┌──

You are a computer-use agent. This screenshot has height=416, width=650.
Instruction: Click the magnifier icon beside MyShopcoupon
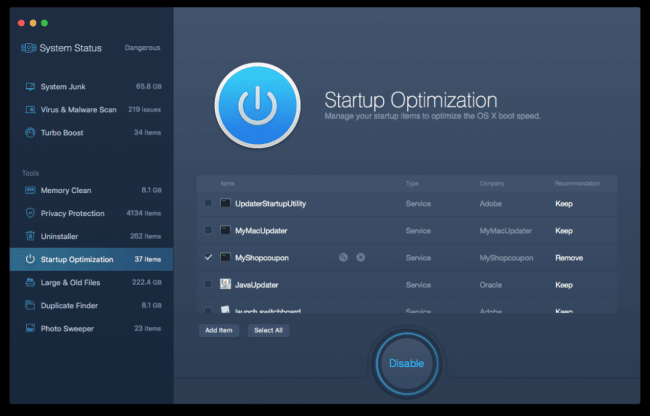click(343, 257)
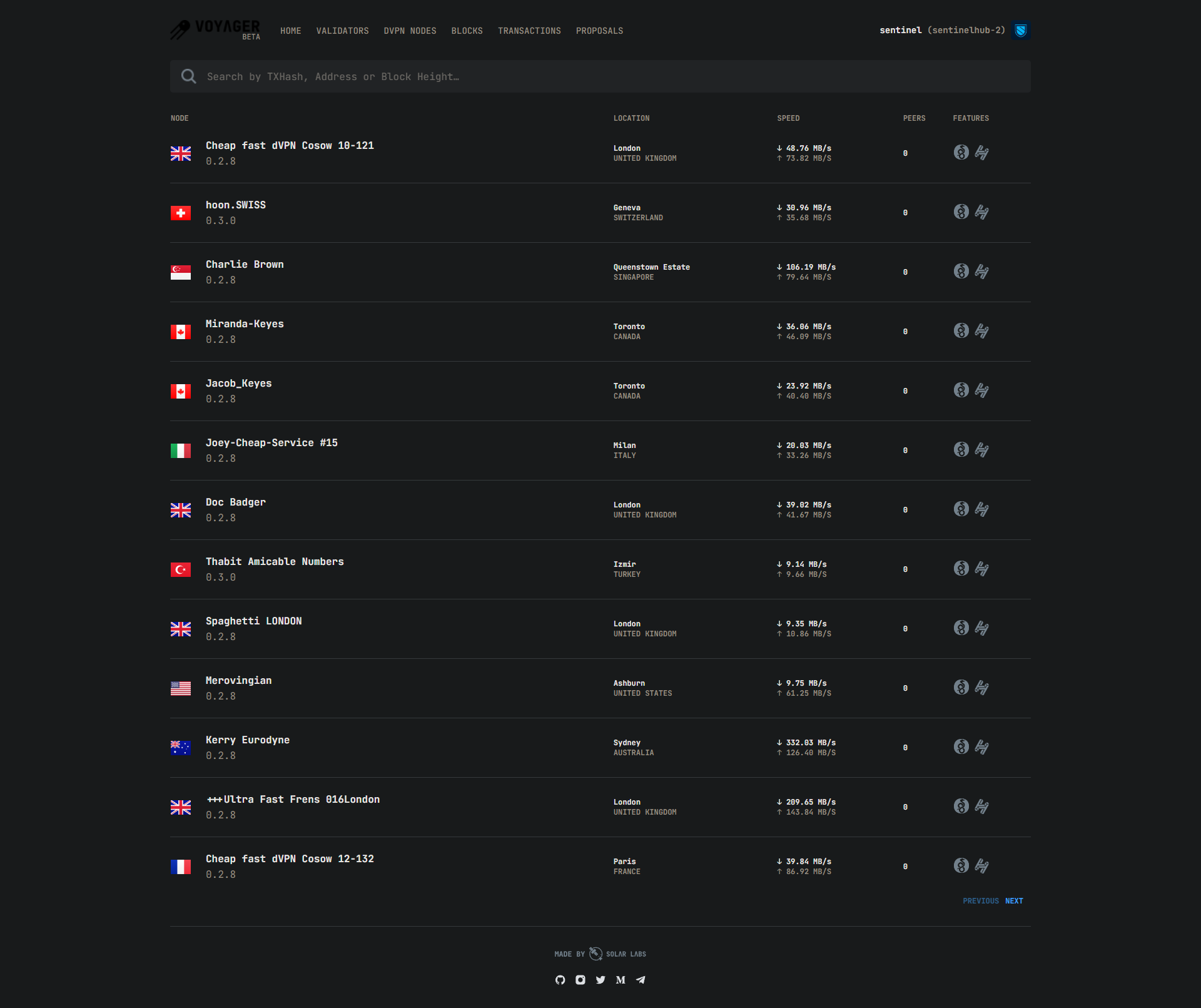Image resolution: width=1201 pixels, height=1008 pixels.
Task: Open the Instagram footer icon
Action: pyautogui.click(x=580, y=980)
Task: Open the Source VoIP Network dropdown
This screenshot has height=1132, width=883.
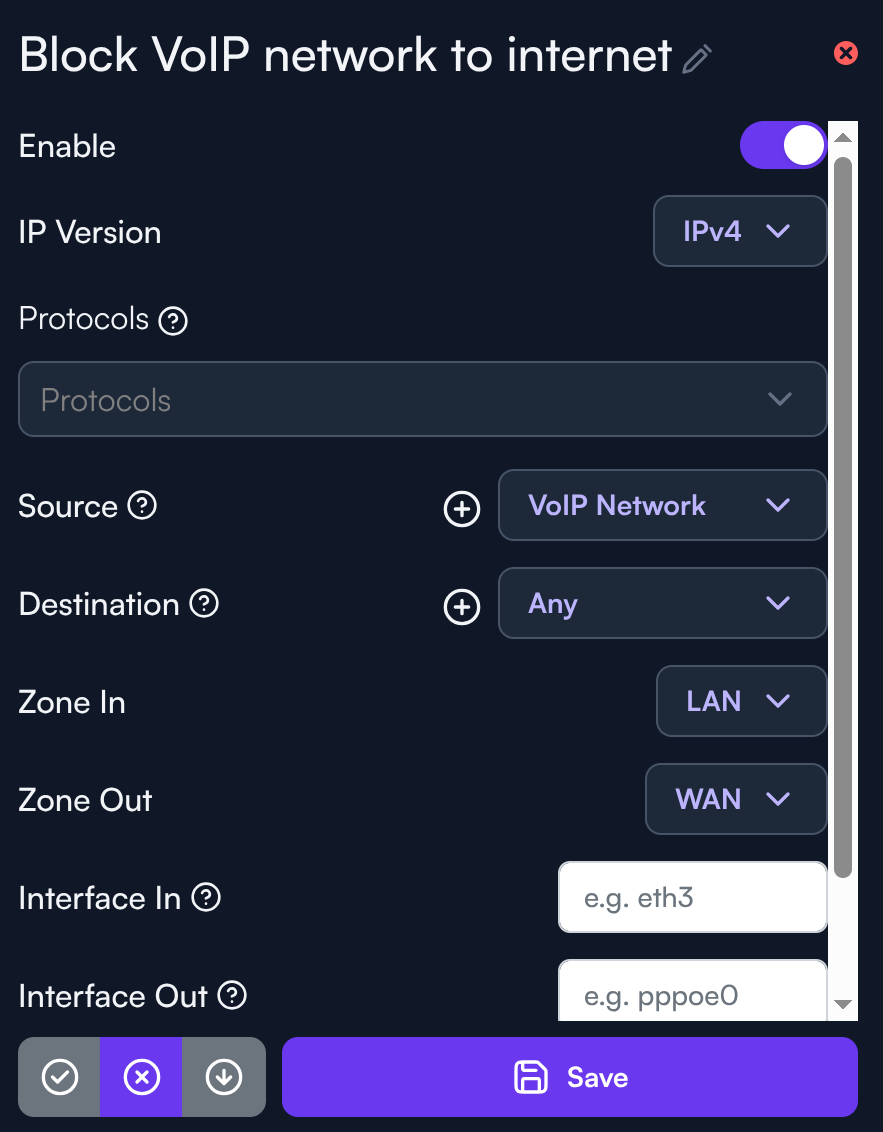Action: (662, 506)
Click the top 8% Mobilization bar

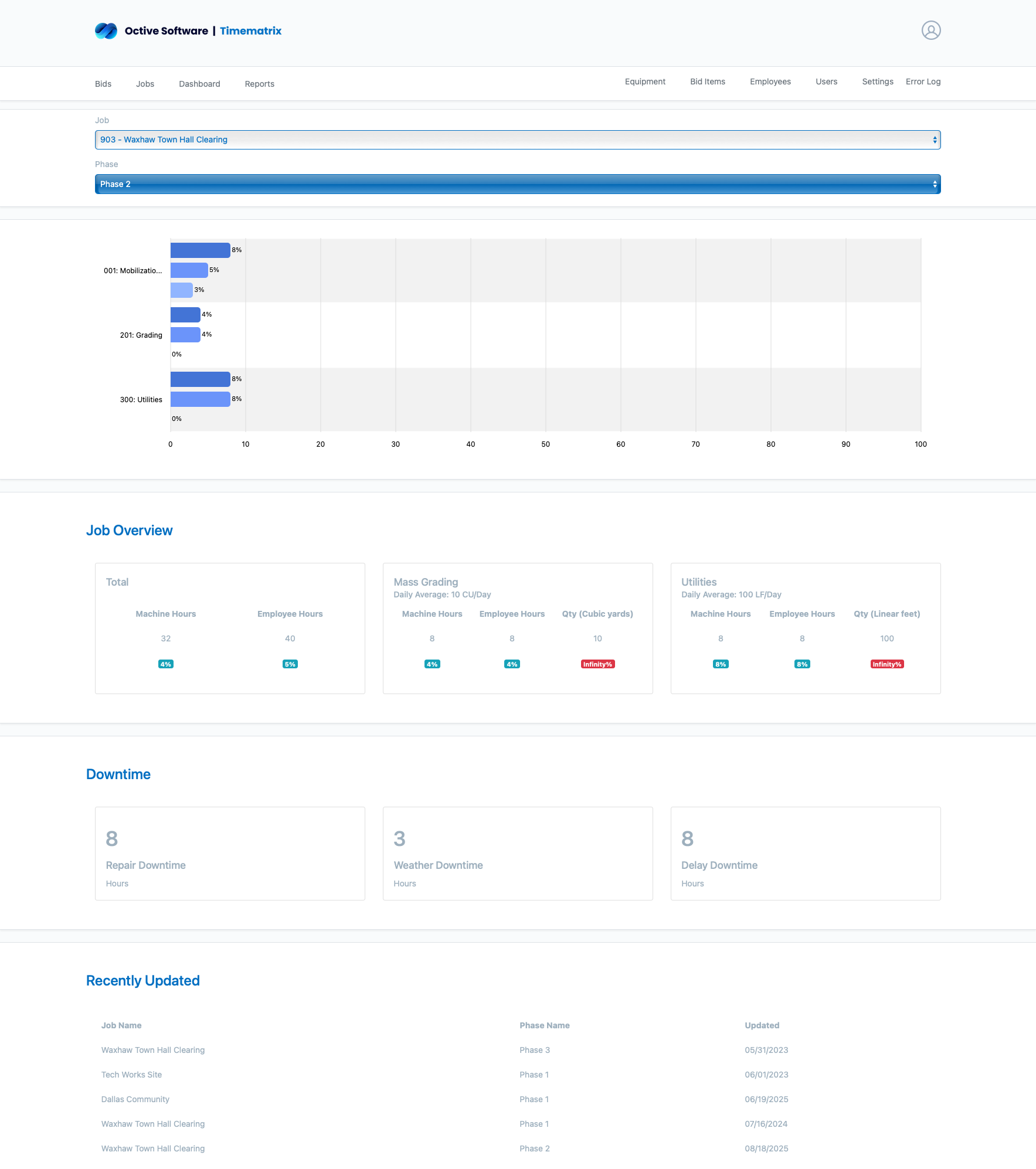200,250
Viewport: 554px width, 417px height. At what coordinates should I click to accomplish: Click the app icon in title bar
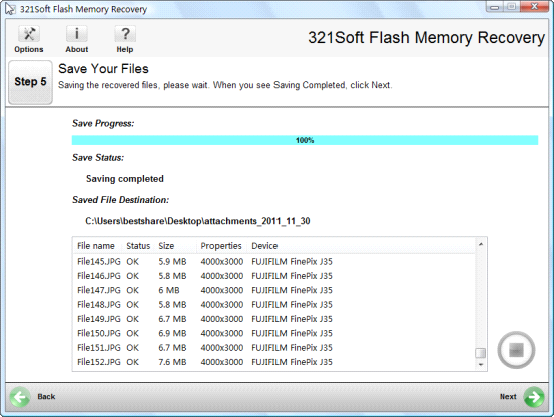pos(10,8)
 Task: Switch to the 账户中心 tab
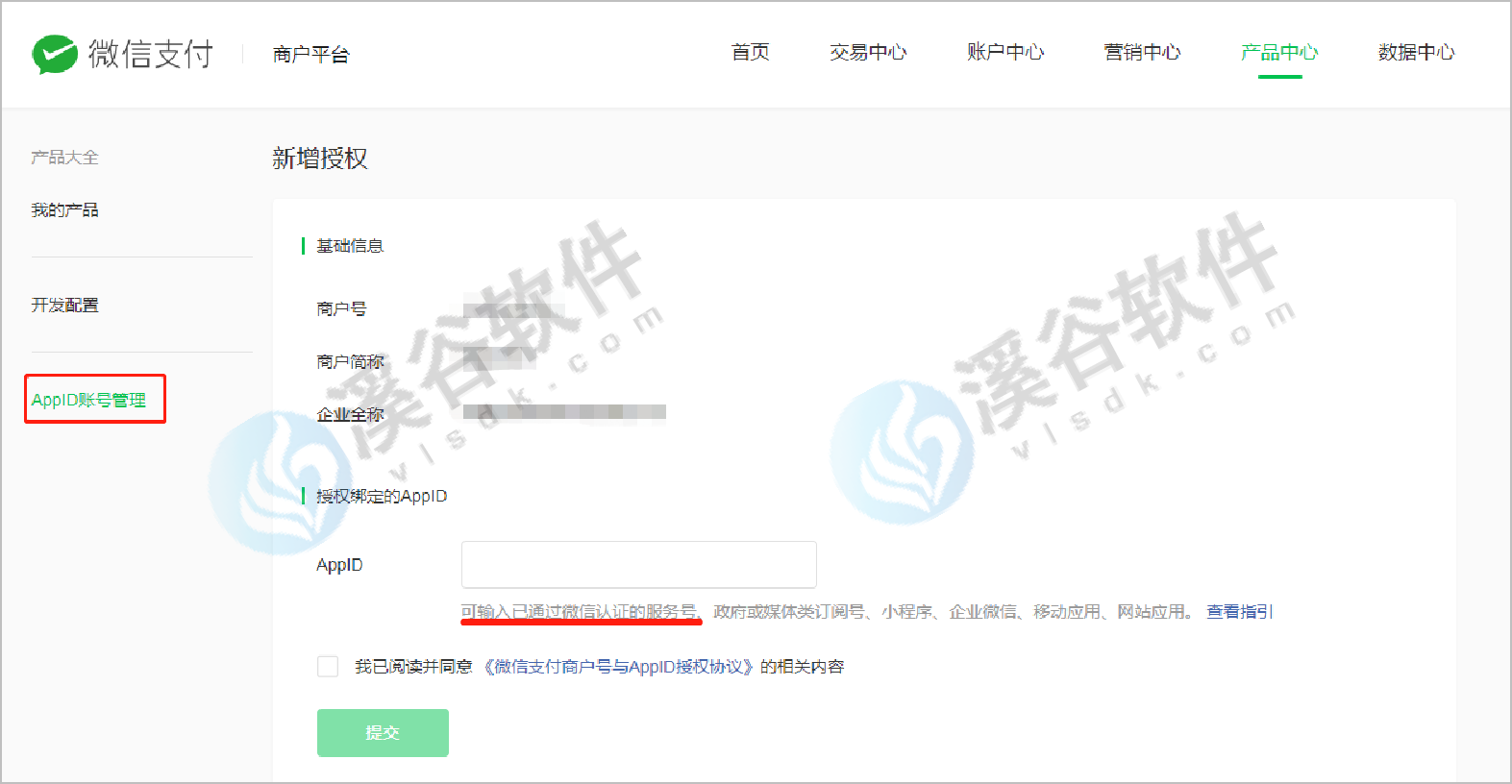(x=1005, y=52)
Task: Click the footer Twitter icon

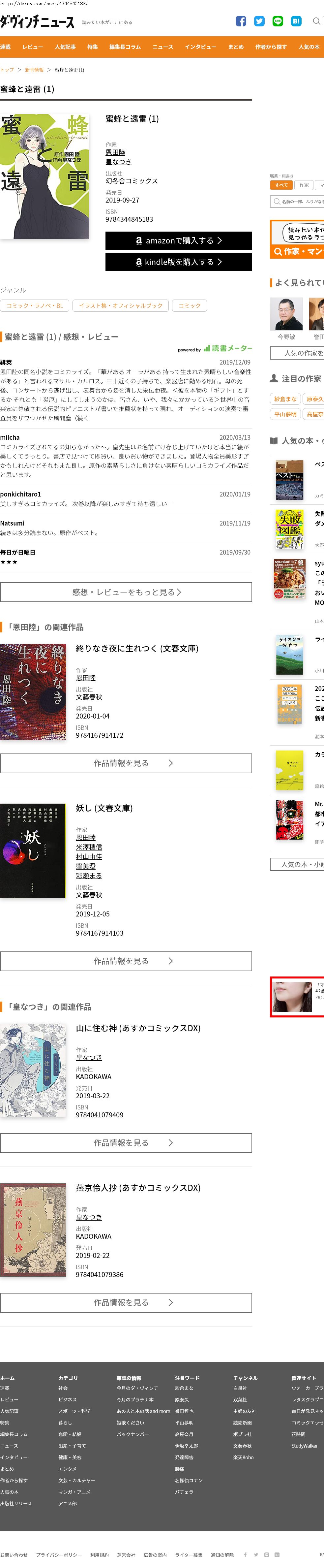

└──

• **Instructions to follow**
Give back the entries verbatim. Do not include any picture.

• **Answer to this task**
You are a computer-use agent. This screenshot has height=416, width=650.
Instruction: Click the magnifier icon beside MyShopcoupon
click(343, 257)
Image resolution: width=1201 pixels, height=1008 pixels.
Task: Open the Instagram footer icon
Action: pyautogui.click(x=580, y=980)
Task: Open the Source VoIP Network dropdown
This screenshot has height=1132, width=883.
Action: (662, 506)
Click the top 8% Mobilization bar

200,250
Viewport: 554px width, 417px height. At what coordinates should I click to accomplish: Click the app icon in title bar
pos(10,8)
 Task: Switch to the 账户中心 tab
(x=1005, y=52)
Task: Click the footer Twitter icon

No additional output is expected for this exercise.